## Task requirements
Retype every one of the records below word for word, leaving out the pictures.

--- Start of Input material ---

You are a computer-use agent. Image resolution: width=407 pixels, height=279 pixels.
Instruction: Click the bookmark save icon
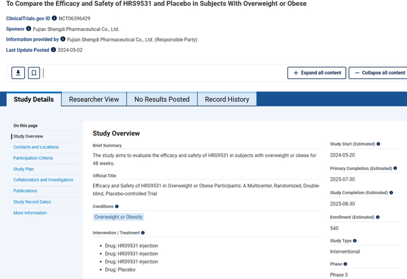click(x=34, y=73)
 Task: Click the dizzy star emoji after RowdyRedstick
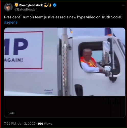46,5
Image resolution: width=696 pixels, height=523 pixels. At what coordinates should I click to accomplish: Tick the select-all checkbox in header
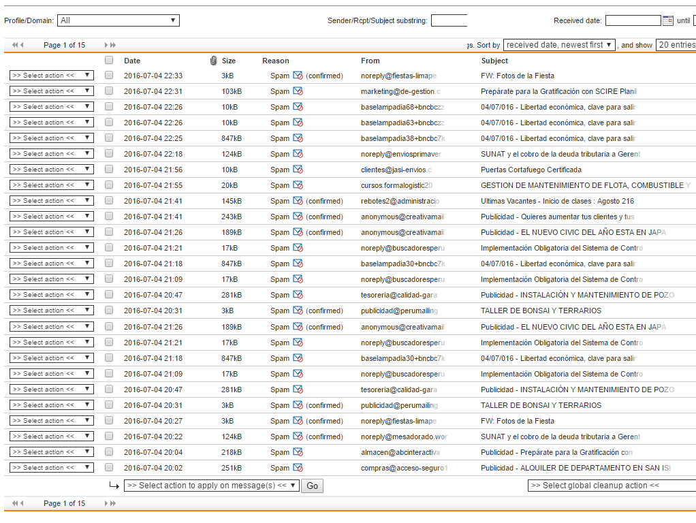click(109, 60)
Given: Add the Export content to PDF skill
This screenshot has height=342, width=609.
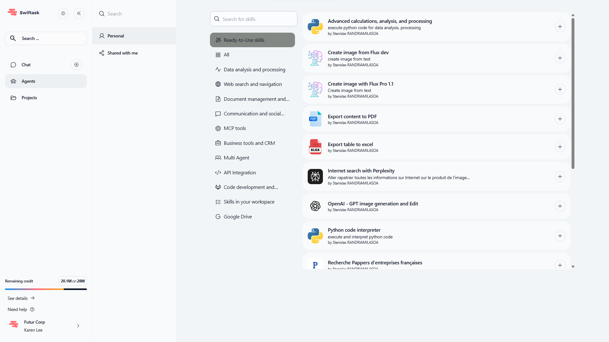Looking at the screenshot, I should [x=560, y=119].
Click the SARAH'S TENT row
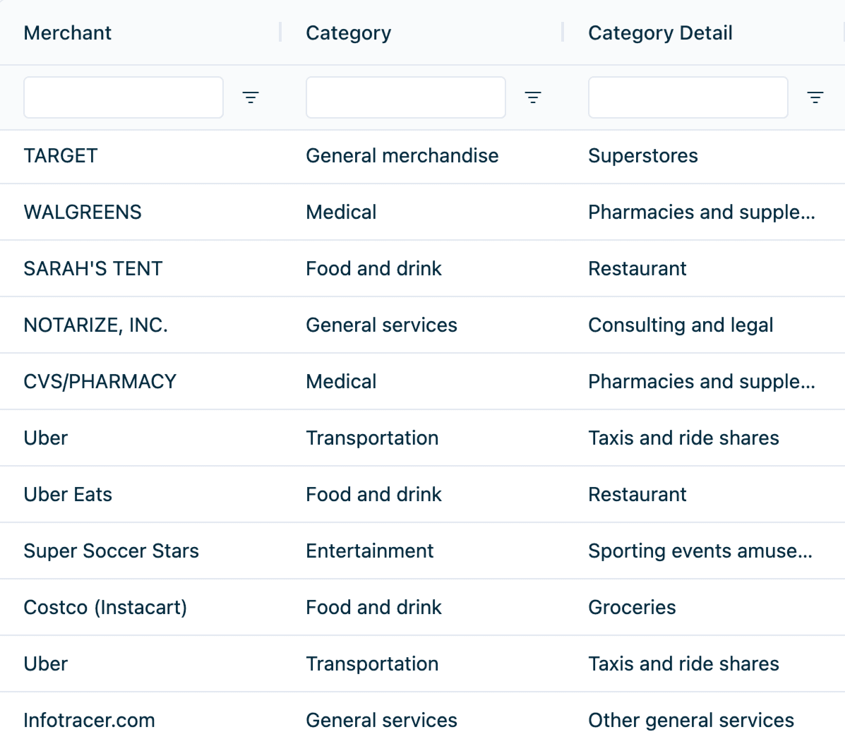Screen dimensions: 845x746 click(93, 269)
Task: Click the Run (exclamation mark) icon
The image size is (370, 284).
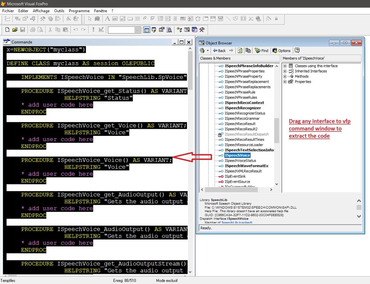Action: (93, 30)
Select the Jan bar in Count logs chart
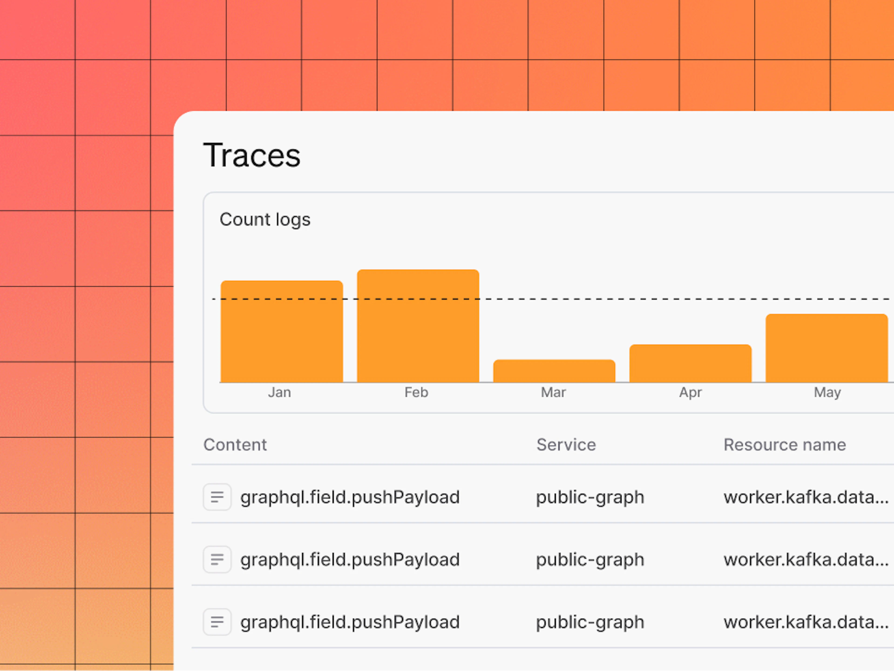 [282, 331]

--- End of Input material ---

## Expected output
You are a computer-use agent. Image resolution: width=407 pixels, height=279 pixels.
Instruction: Click the bookmark save icon
click(x=34, y=73)
 Task: Click the dizzy star emoji after RowdyRedstick
46,5
Image resolution: width=696 pixels, height=523 pixels. At what coordinates should I click to accomplish: Tick the select-all checkbox in header
click(109, 60)
Given: Add the Export content to PDF skill
This screenshot has height=342, width=609.
Looking at the screenshot, I should [x=560, y=119].
Click the SARAH'S TENT row
Screen dimensions: 845x746 click(93, 269)
Task: Click the Run (exclamation mark) icon
The image size is (370, 284).
Action: (93, 30)
Select the Jan bar in Count logs chart
 [282, 331]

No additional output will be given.